Bupati Rejang Lebong Melantik 300 PPPK Formasi 2024, Diimbau Jaga Integritas ASN

Rejang Lebong, Mediasinardunia.com – Bupati Rejang Lebong HM Fikri Thobari SE MAP melantik sekitar 300 PPPK Tahap II Formasi Tahun Anggaran 2024 dalam upacara resmi di Lapangan Kantor Bupati Rejang Lebong, Senin (08/12/2025).

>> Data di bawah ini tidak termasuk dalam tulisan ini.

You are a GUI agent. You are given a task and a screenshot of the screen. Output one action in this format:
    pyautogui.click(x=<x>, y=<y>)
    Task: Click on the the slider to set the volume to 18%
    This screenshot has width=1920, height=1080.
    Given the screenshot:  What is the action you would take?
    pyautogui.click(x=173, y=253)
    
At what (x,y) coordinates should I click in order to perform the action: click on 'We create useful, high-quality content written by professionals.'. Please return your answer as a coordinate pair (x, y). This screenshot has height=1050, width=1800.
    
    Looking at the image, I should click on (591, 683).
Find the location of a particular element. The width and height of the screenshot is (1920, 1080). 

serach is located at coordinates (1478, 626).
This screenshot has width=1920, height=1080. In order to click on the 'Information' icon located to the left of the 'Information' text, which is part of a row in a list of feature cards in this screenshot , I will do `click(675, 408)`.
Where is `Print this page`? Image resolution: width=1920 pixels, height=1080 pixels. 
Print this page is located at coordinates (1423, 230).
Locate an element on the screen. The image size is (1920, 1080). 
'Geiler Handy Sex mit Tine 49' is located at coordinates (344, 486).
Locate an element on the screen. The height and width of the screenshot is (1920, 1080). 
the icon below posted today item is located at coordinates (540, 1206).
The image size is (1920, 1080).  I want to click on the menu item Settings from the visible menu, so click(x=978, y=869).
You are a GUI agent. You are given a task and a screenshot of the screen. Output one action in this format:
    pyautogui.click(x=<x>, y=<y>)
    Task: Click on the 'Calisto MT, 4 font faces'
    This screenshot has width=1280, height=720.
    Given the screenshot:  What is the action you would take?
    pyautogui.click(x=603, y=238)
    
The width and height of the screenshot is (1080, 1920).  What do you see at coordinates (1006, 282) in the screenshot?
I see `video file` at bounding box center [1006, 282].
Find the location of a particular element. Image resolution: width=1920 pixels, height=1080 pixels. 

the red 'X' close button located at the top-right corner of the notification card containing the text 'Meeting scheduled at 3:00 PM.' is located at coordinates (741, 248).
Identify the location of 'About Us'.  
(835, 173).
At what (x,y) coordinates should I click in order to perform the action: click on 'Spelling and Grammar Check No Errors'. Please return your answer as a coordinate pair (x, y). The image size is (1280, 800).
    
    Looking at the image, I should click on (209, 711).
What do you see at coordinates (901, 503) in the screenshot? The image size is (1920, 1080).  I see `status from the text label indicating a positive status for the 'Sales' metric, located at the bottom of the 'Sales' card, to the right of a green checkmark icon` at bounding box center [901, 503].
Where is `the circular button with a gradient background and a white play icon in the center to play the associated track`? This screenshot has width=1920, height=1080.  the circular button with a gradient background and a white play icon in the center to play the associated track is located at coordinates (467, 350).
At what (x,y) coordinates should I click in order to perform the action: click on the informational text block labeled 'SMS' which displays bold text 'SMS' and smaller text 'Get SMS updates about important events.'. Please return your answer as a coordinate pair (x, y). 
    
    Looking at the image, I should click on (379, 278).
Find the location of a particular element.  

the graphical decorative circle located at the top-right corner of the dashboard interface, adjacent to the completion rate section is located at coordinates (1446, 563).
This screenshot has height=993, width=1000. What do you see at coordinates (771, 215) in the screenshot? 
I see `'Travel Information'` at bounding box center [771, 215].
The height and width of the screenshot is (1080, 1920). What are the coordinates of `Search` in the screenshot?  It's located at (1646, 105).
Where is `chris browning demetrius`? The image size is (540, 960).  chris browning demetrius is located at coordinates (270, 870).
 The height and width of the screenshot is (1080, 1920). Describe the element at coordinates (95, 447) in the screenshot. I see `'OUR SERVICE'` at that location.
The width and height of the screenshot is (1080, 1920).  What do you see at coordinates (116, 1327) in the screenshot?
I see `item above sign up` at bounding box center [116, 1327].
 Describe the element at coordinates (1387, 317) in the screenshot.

Pelantikan yang dibarengi penandatanganan kontrak kerja menandai dimulainya pengabdian para pegawai baru di berbagai perangkat daerah.
 
Hadir dalam kegiatan itu Wakil Bupati Rejang Lebong Dr H Hendri Praja SSTP MSi, Ketua DPRD Juliansyah Yayan, Penjabat Sekda Elva Mardiana SIP MSi, Plt Kepala BPKSDM Erwan Zuganda SH, unsur Forkopimda, serta para kepala OPD.
 
Bupati Fikri dalam sambutannya menegaskan bahwa penerimaan PPPK merupakan kebijakan nasional untuk memperkuat kualitas pelayanan publik melalui seleksi yang objektif dan berbasis kompetensi. “Penerimaan dilakukan berdasarkan kompetensi, kualifikasi, dan kebutuhan instansi, dengan tujuan menghasilkan aparatur yang profesional, kompeten, dan bebas dari KKN,” kata Fikri.
 
Ia menambahkan, kebijakan PPPK juga menjadi langkah strategis untuk menuntaskan penataan tenaga non-ASN. “Harapan kita, ke depan tidak ada lagi pegawai selain PNS dan PPPK, sehingga tata kelola kepegawaian menjadi lebih tertib dan jelas,” tegasnya.
 
Bupati menyampaikan bahwa seleksi PPPK Formasi 2024 telah dilaksanakan secara transparan melalui Computer Assisted Test (CAT) BKN, dengan verifikasi faktual oleh auditor dan Jaksa Pengacara Negara. “Yang menerima SK hari ini adalah orang-orang terpilih yang memiliki komitmen untuk membangun Rejang Lebong,” ujarnya.
 
Pelantikan ini sejalan dengan misi pertama Pemerintah Kabupaten Rejang Lebong 2025–2030, yakni pembangunan reformasi birokrasi dan tata kelola pemerintahan yang kredibel serta efektif.
 
Dalam amanatnya, Bupati meminta seluruh PPPK menjaga integritas, profesionalitas, dan marwah ASN. “Jadilah role model di lingkungan kerja dan masyarakat. Jaga kode etik ASN dan berikan pelayanan publik yang berkualitas,” pesannya.
 
Ia menyoroti bahwa pengangkatan PPPK merupakan keputusan penting di tengah keterbatasan anggaran, namun pemerintah tetap berkomitmen memberi ruang bagi tenaga yang sudah lama mengabdi. “Kami menaruh harapan besar agar PPPK memberikan dampak positif bagi pemerintahan dan layanan masyarakat,” ucapnya. Ia juga mengingatkan bahwa sebagai ASN berbasis kontrak, PPPK akan dievaluasi setiap tahun, sehingga diminta bekerja optimal.
 
Menutup sambutannya, Bupati Fikri mengajak semua peserta mendoakan korban bencana di Aceh, Sumatera Utara, dan Sumatera Barat. “Semoga kita dapat memberikan bantuan dan dukungan untuk meringankan beban saudara-saudara kita,” tutupnya.
 
Pelantikan berakhir dengan ucapan selamat kepada seluruh PPPK serta apresiasi kepada panitia seleksi ASN 2024 dan pihak-pihak yang terlibat.